A força-tarefa da Lava-Jato
recorreu ao Tribunal Federal da 2ª Região (TRF-2) para pedir a prisão
temporária da ex-primeira-dama Adriana Ancelmo. Antes da deflagração da
Operação Calicute, os procuradores já haviam solicitado a medida ao juiz
da 7ª Vara Federal Criminal do Rio, Marcelo Bretas, que negou o pedido.
Com isso, ela foi levada coercitivamente para para a Superintendência
da Polícia Federal na quinta-feira e liberada após prestar depoimento.

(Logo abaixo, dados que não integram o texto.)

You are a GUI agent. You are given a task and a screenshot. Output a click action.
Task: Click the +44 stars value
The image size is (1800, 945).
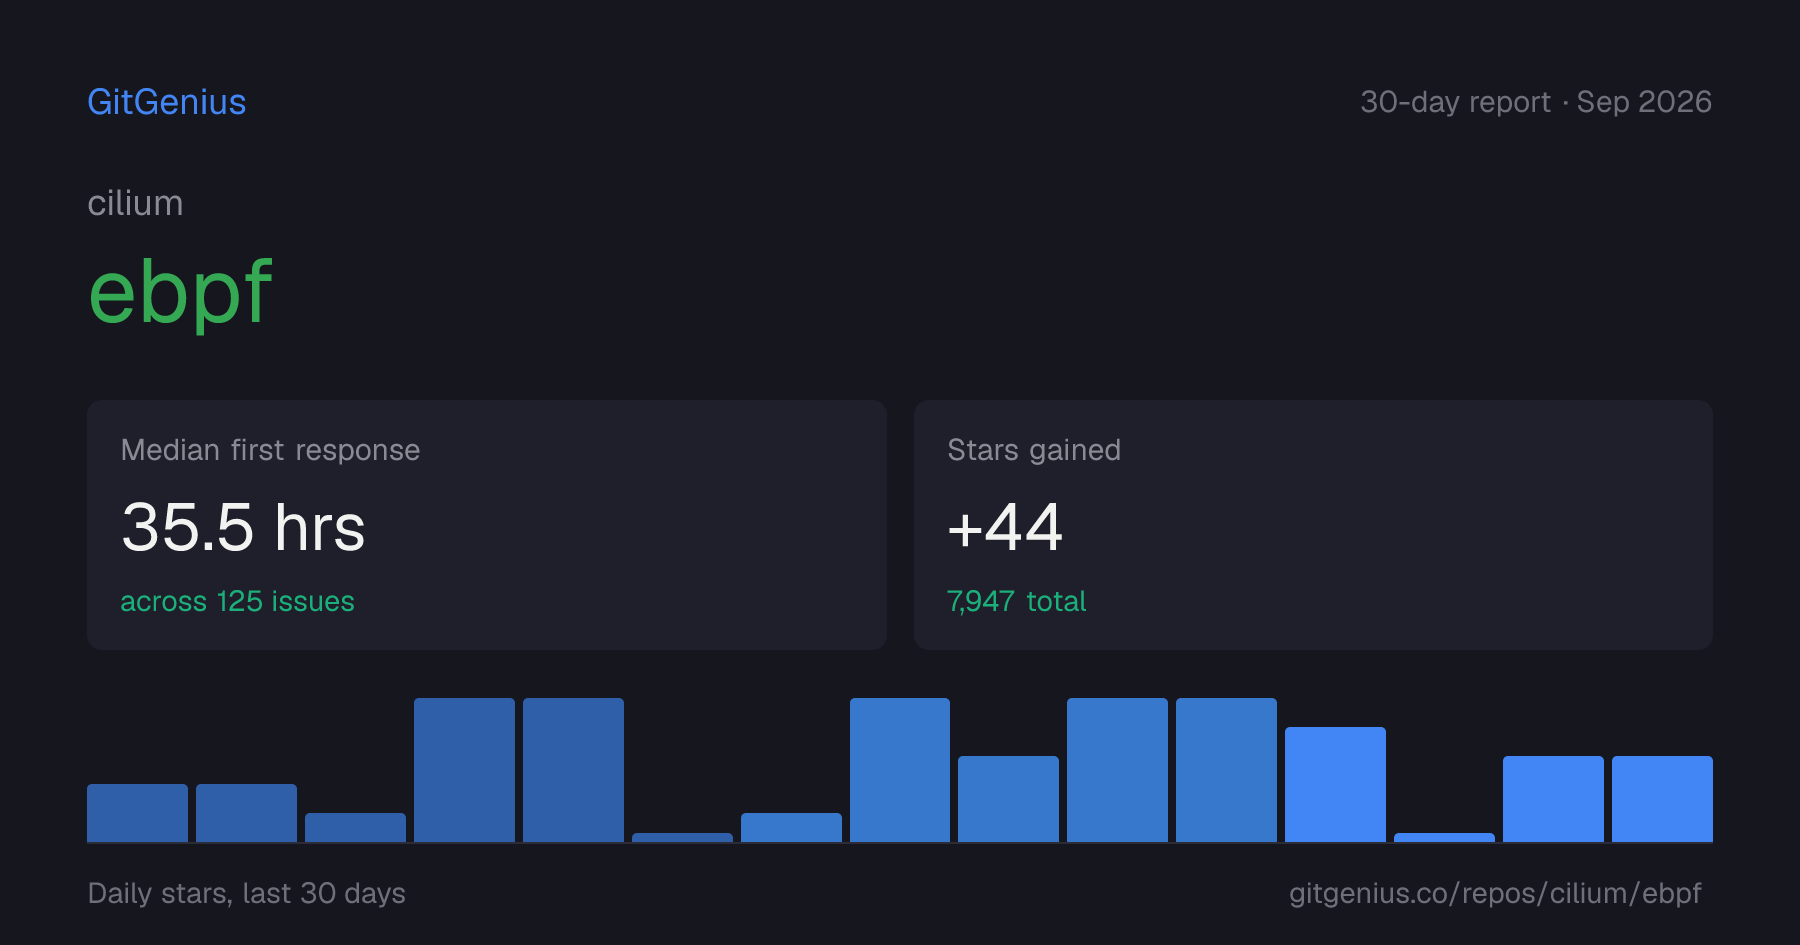(x=1005, y=527)
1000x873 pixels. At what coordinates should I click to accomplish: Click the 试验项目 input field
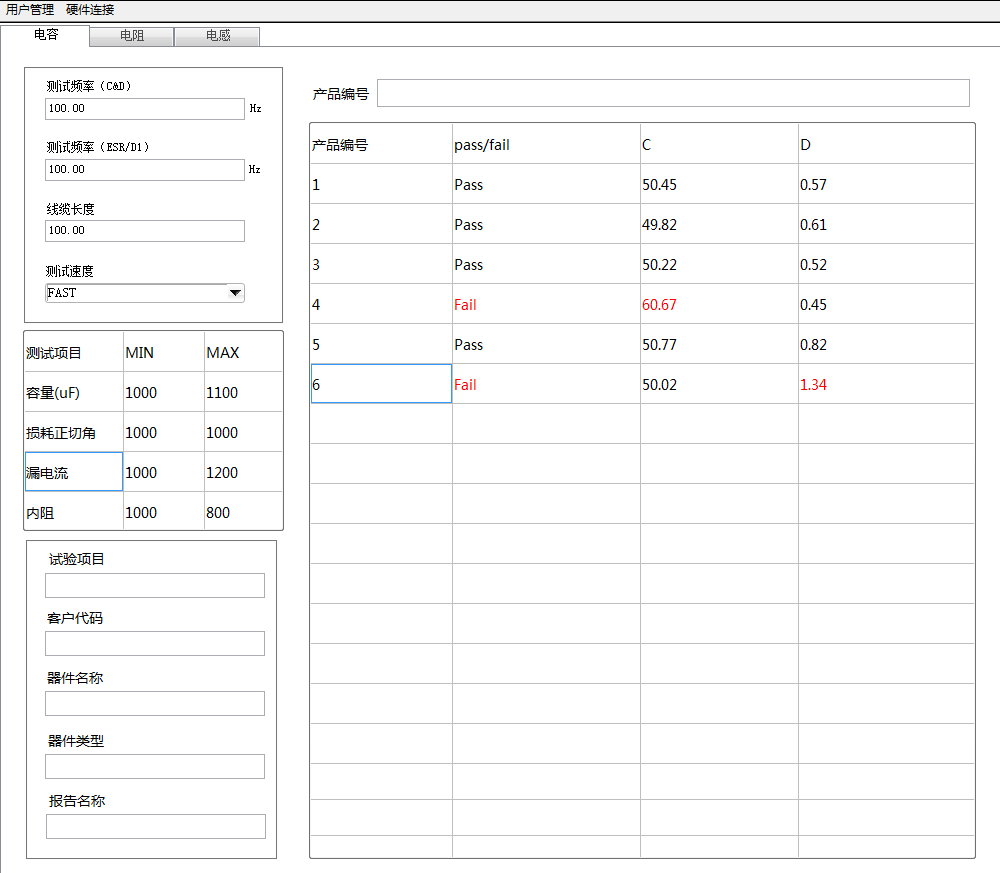[x=155, y=586]
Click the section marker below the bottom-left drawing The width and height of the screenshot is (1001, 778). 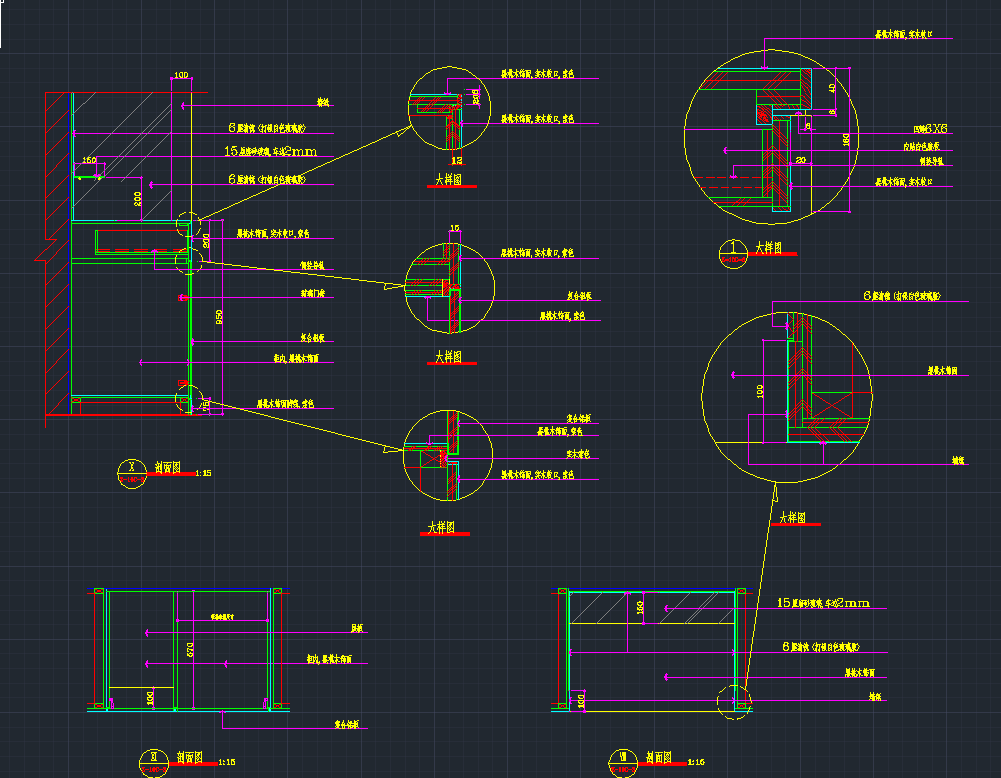(153, 762)
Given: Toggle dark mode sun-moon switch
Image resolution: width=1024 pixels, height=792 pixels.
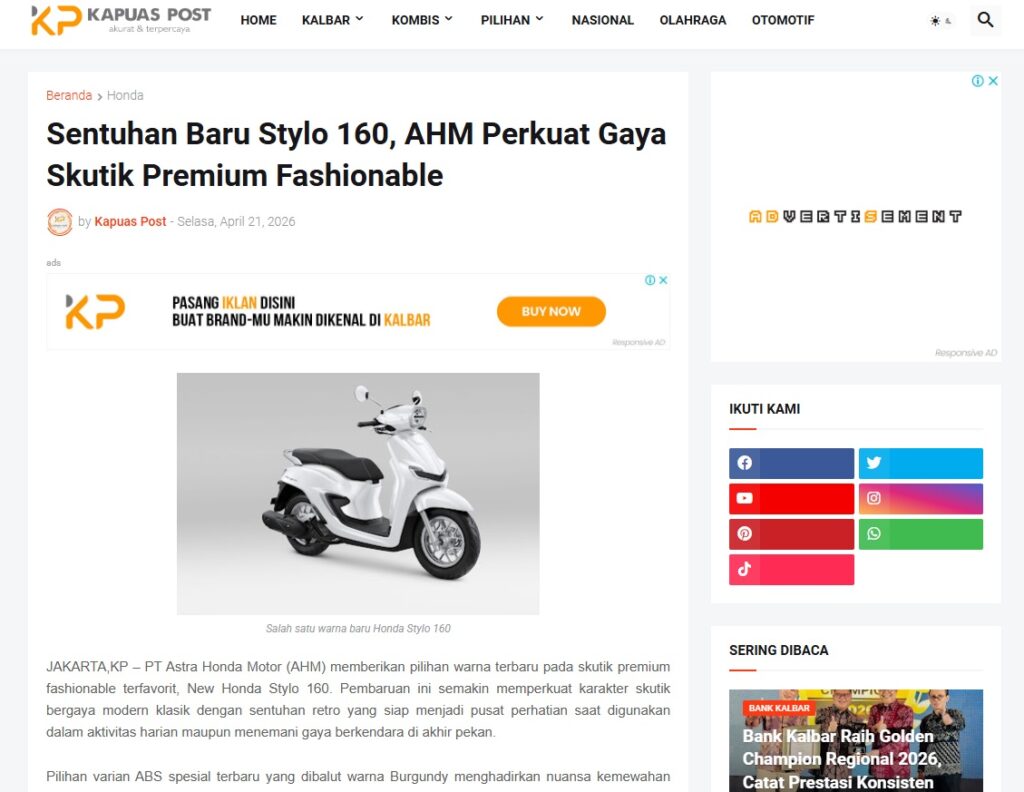Looking at the screenshot, I should tap(940, 21).
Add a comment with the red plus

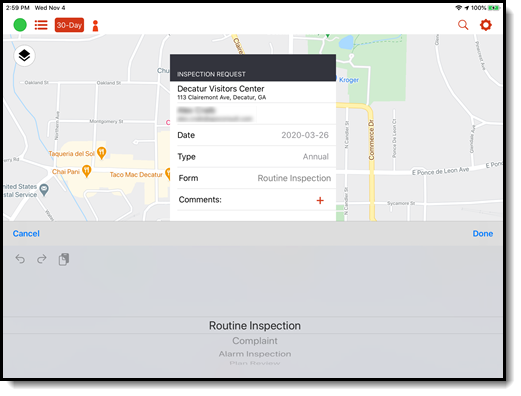(x=320, y=200)
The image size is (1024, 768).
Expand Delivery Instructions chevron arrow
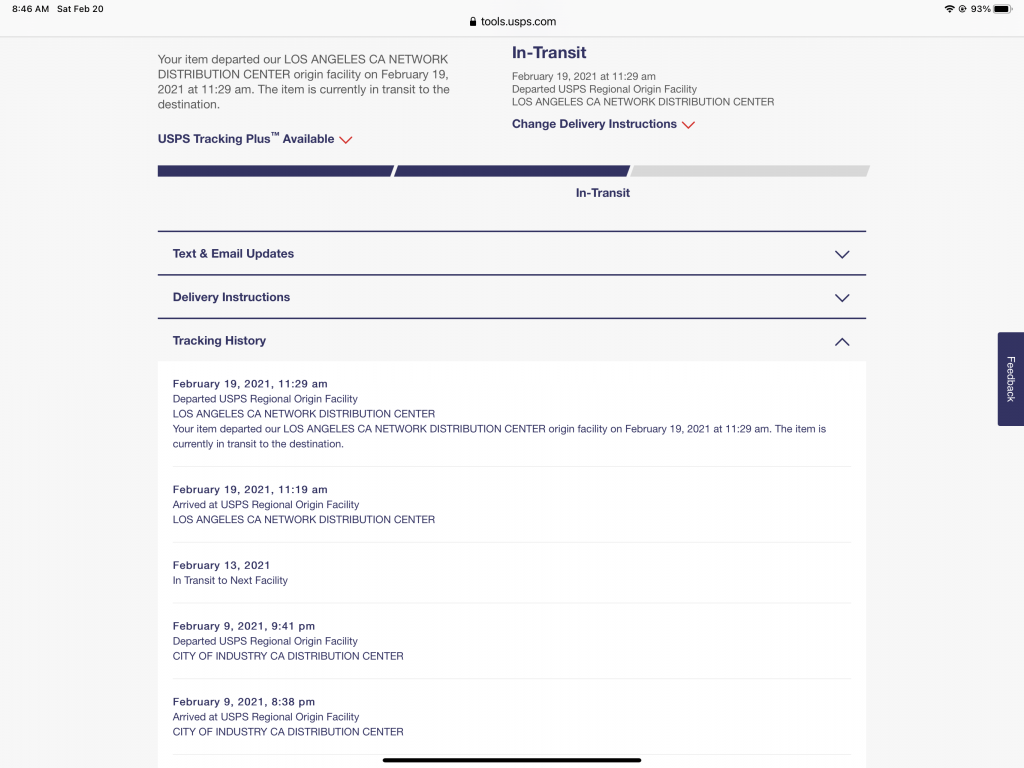(x=842, y=298)
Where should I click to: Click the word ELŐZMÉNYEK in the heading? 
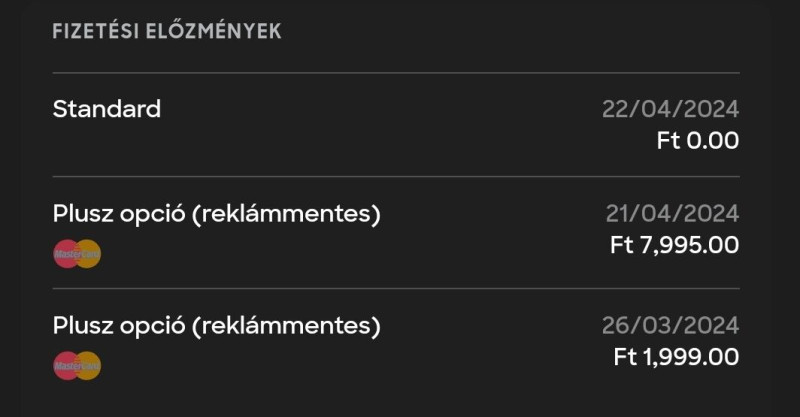(x=213, y=31)
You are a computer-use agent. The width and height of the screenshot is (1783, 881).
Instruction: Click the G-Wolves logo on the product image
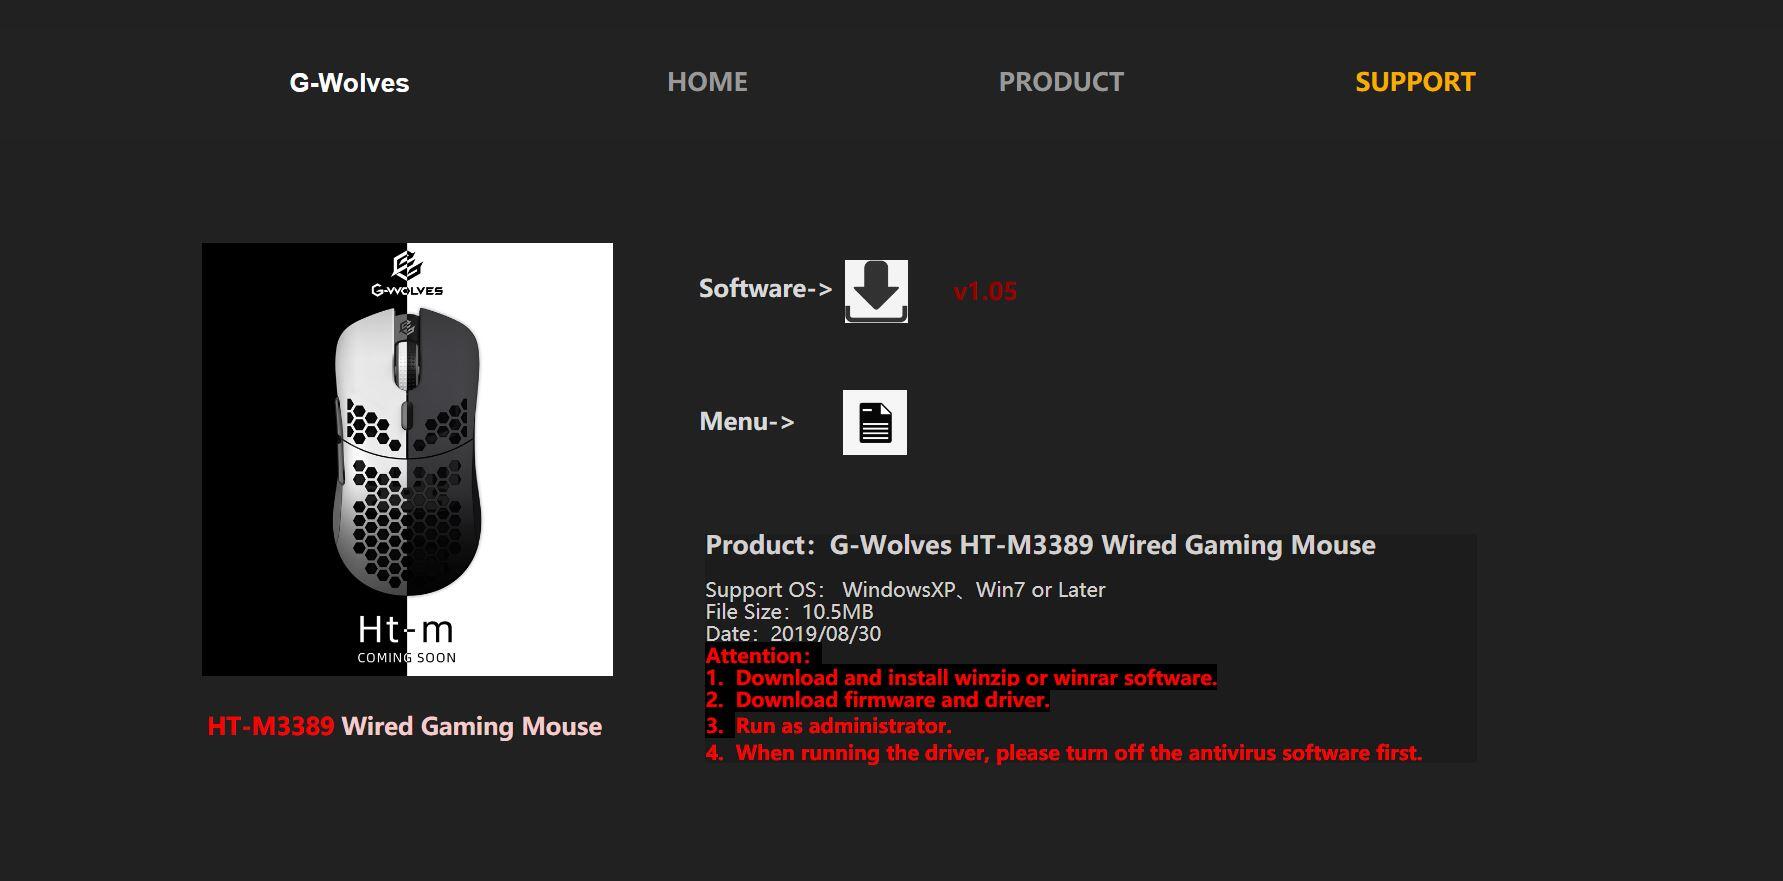(x=407, y=275)
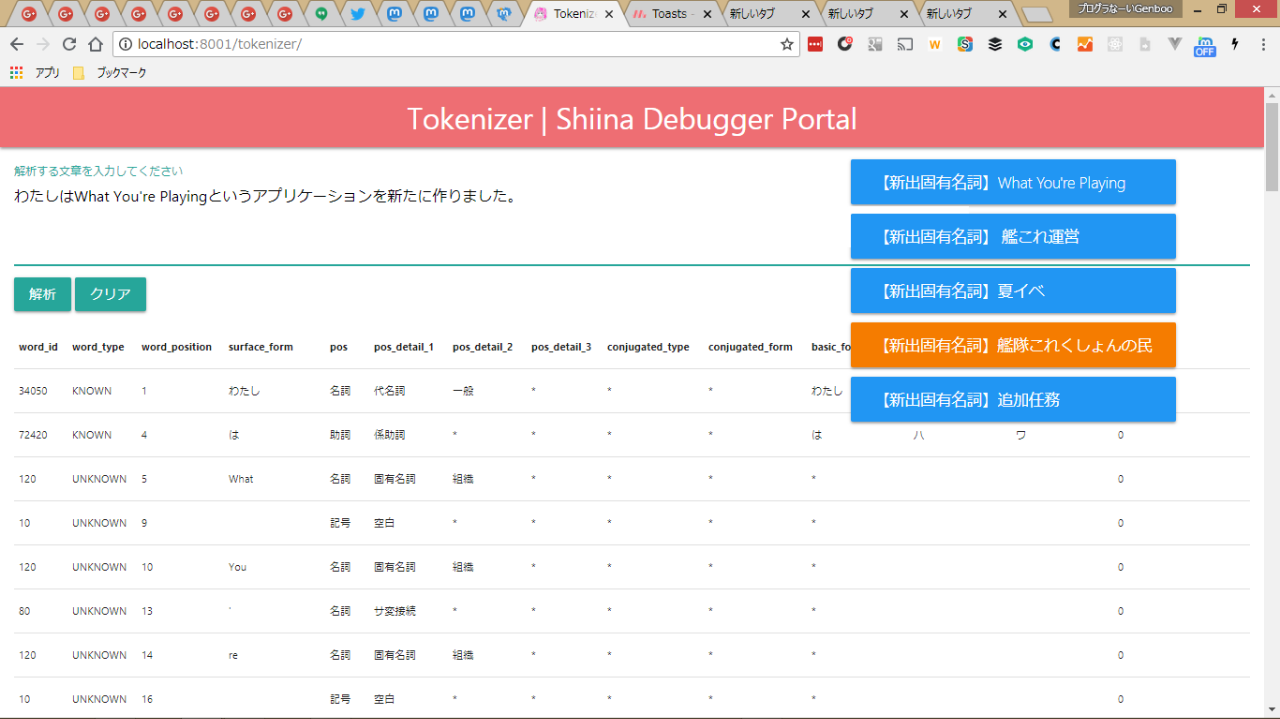Open the ブックマーク bookmarks folder

click(x=110, y=73)
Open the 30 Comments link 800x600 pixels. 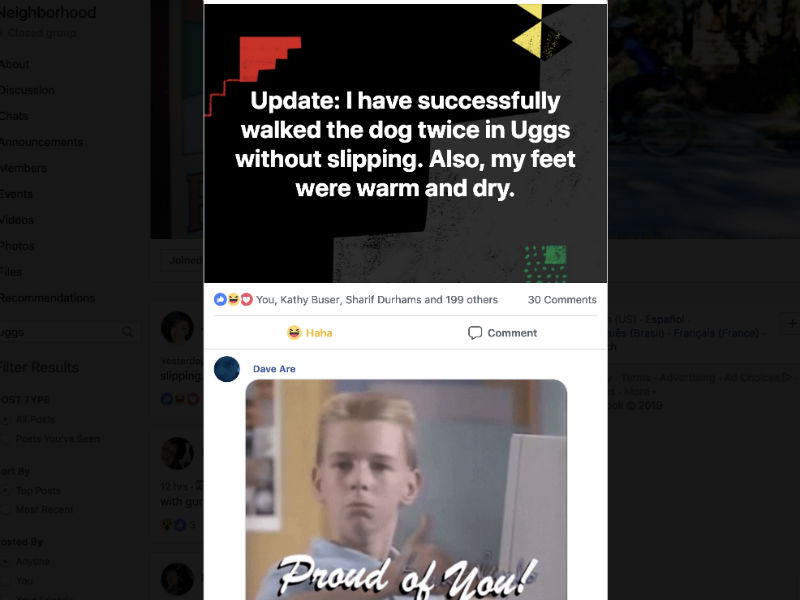click(562, 299)
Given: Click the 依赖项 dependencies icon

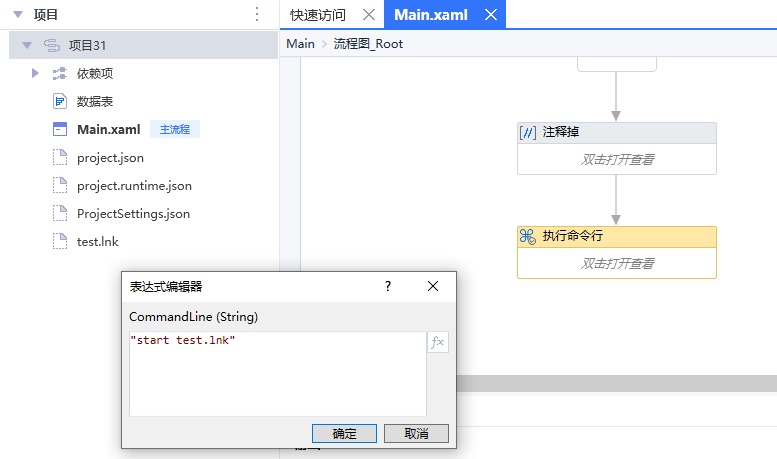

O pedido de prisão temporária de
Adriana será analisado pelo desembargador Abel Gomes, da 1ª
Turmaespecializada do TRF-2. Ele aguarda manifestação da defesa da
ex-primeira-dama. Depois que isso acontecer, a segunda instância do MPF
vai se manifestar. Em seguida, o desembargador vai levar a análise do
pedido de prisão para a turma, que é composta por Abel e outros dois
desembargadores.
Dos dez maiores contratos do
escritório Ancelmo Advogados, da mulher do ex-governador Sérgio Cabral,
nos últimos oito anos (2008-2015), sete foram celebrados com empresas
que receberam no mesmo período benefícios fiscais do governo fluminense.
Dados obtidos pelo GLOBO, que teve acesso a todos os contratos
assinados pelo escritório neste tempo, demonstram que R$ 27,33 milhões
derivam dos sete contratos com empresas contempladas, que, juntas,
receberam quase R$ 4 bi em isenções.